Lionsgate decided to release “Cabin Fever” on September 12, 2003, roughly a year after the acquisition. It was sort of that sweet spot for a horror movie in the pre-Halloween, early fall window. September can sometimes be a little dry and leaves room for sleeper hits. That’s exactly what this movie became as other, flashier movies came and went in the weeks that followed.
Roth’s feature film debut opened at number three on the charts behind “Once Upon a Time in Mexico” ($23.4 million) and “Matchstick Men” ($13 million), pulling in $8.4 million. Not topping the charts isn’t really an issue when the movie only costs $1.5 million to produce, plus what Lionsgate spent. All in, the studio needed to make around $16 million to recoup the investment. Things looked very good.
The following weekend, a handful of new releases crowded up the marketplace, including the major franchise-starting “Underworld” and “Secondhand Lions.” It hardly mattered.
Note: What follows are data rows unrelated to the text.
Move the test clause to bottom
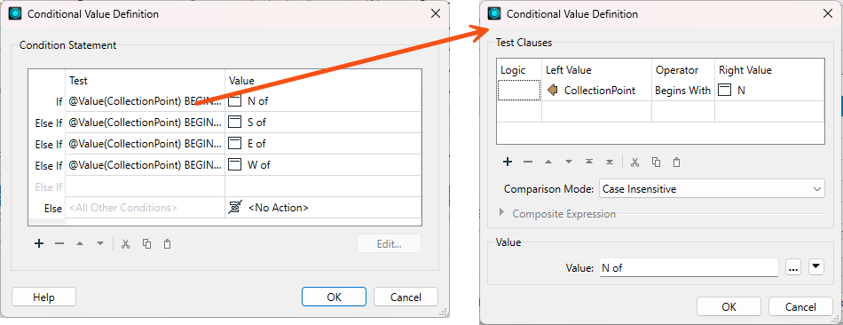The image size is (843, 325). tap(610, 162)

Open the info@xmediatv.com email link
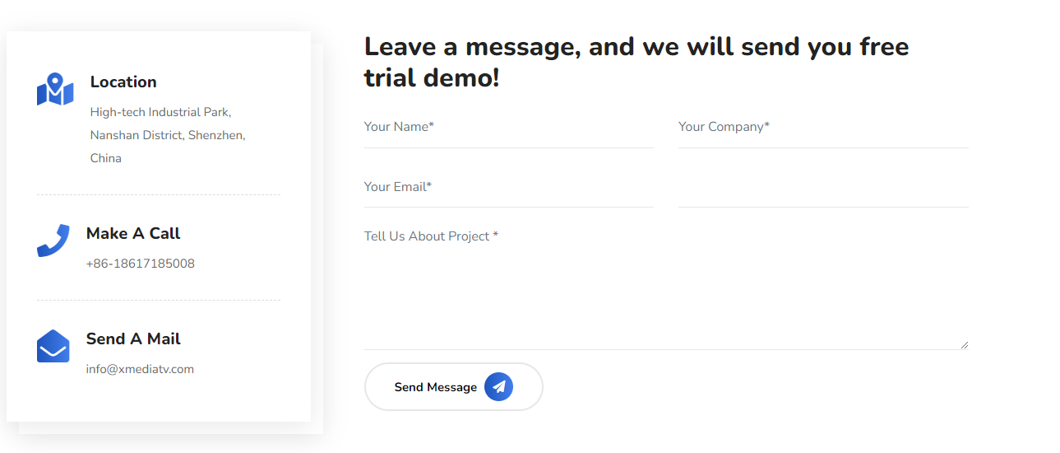tap(140, 369)
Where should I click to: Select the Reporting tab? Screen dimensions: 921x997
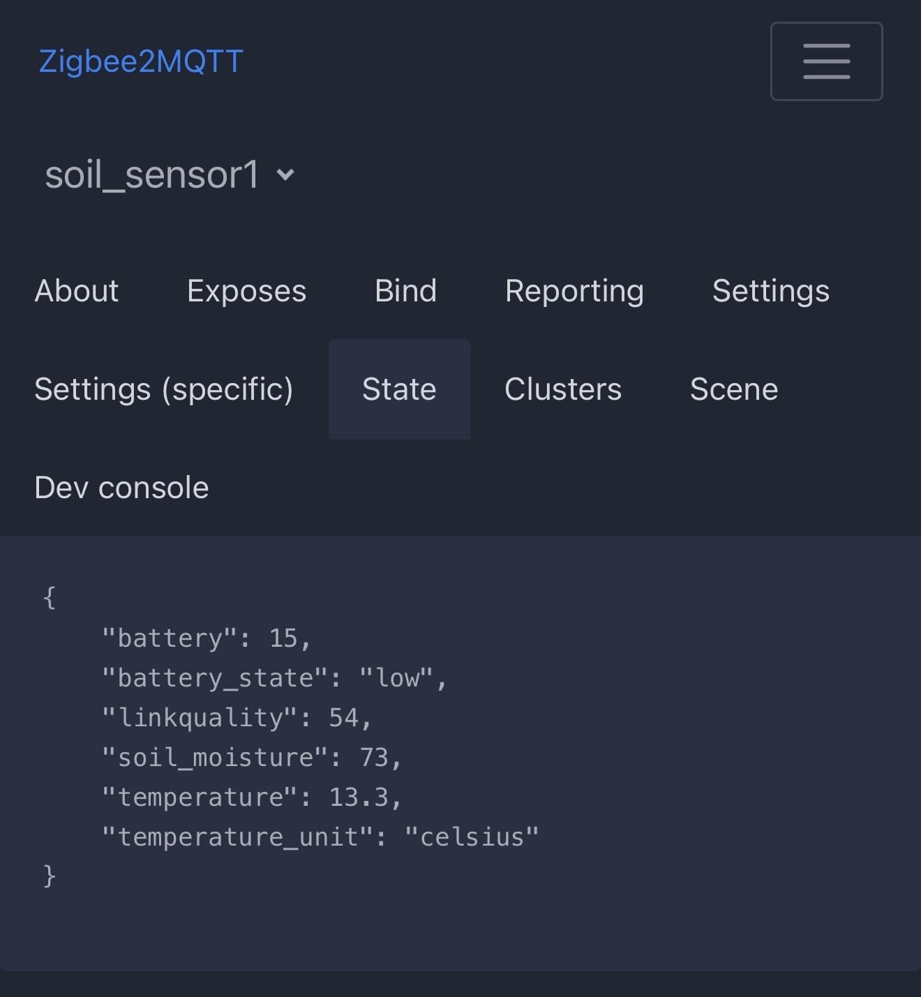tap(574, 291)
Even though it fell to number seven on the charts, “Cabin Fever” drooped 53.6% and added another $3.9 million to its total. And so it went, even as big hits such as “The Rundown” and “School of Rock” arrived to take even more of the spotlight.
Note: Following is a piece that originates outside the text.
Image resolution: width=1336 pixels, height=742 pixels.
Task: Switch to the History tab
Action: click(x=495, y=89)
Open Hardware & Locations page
All told, the film finished its run with $21.1 million domestically to go along with $9.4 million internationally for a grand total of $30.5 million. Also worth taking into account is that home video — particularly DVD — was a much bigger deal at this time. The movie undoubtedly did very well after its theatrical run on that front, not to mention cable rights and, later, streaming rights over the years. Case in point, we’ve since had a sequel with 2010’s “Cabin Fever 2: Spring Fever,” a prequel in 2014 titled “Cabin Fever: Patience Zero,” and a remake in 2016.